Itinerario es una serie de cuarenta y seis fotos en que Marín retrata su propia sombra contra las más diversas superficies. Suerte de ancla de llegada, cada nuevo viaje implica una nueva fotografía de la sombra de su propia figura, que entonces se hace de ripio, de arena, de flores; sin develarse se muestra, mantiene su misterio.
Acaso por su condición de ojo magnánimo, el faro la deslumbra y entonces vuelve. Como las caras de una misma moneda los videos “Atlántico Sur” y “No demasiado lejos” se dan la espalda mutuamente.
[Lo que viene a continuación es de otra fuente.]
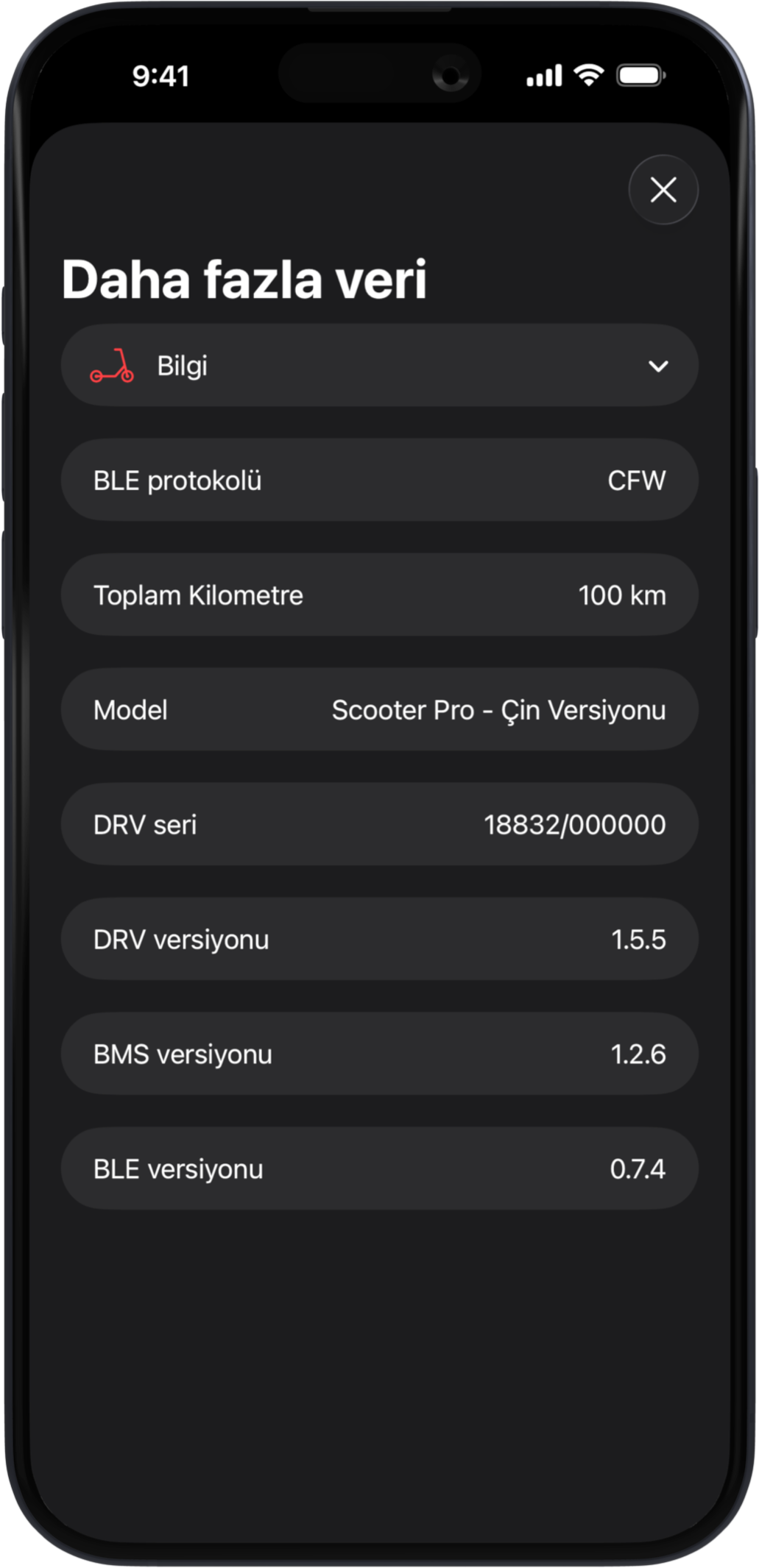
Task: Close the Daha fazla veri sheet
Action: pyautogui.click(x=663, y=190)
Mientras el primero registra el paisaje del Faro del Fin del Mundo (la nieve prolongándose en las nubes, los océanos en pugna, el viento desarmando cualquier posibilidad de territorio), en el segundo la artista filma desde adentro del faro: nada de viento ni de nieve, sino la tranquila candidez del cielo. “Matilde Marín tiene vocación de límite, de alcanzar el Finisterre”, dice en el texto de la muestra Adriana Almada. Llega al faro como quien alcanza lo más recóndito, el último horizonte. Filma desde el faro, acaso para darle espacio, y entonces cuerpo, a aquel que es, en algún punto como ella, siempre un ojo.
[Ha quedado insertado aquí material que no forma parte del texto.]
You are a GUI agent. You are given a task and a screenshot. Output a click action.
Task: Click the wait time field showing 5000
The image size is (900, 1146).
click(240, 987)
Por sus múltiples referencias literarias –desde Shakespeare hasta Fernando Pessoa–, por la presencia insondable del paisaje, la muestra podría ser una suerte de épica en la cual en lugar de los periplos de un héroe se reflejaran los de una artista contemporánea, sus cuestionamientos acerca de la función del arte, la oscilación entre el arte y la naturaleza, entre lo que como sociedad construimos y destruimos, constantemente. Sólo que ni la muestra ni la obra de esta artista quieren construirse a sí mismas como un gran relato heroico. Saben –confían– que son parte de una historia aún mayor que las contiene –de la historia del arte, de la historia del hombre, de la historia del mundo–; entonces se mantienen expectantes, en el austero lugar del testigo, o del faro: de quien cuenta lo que observa sin sentencias, de quien alumbra la penumbra sin erradicarla.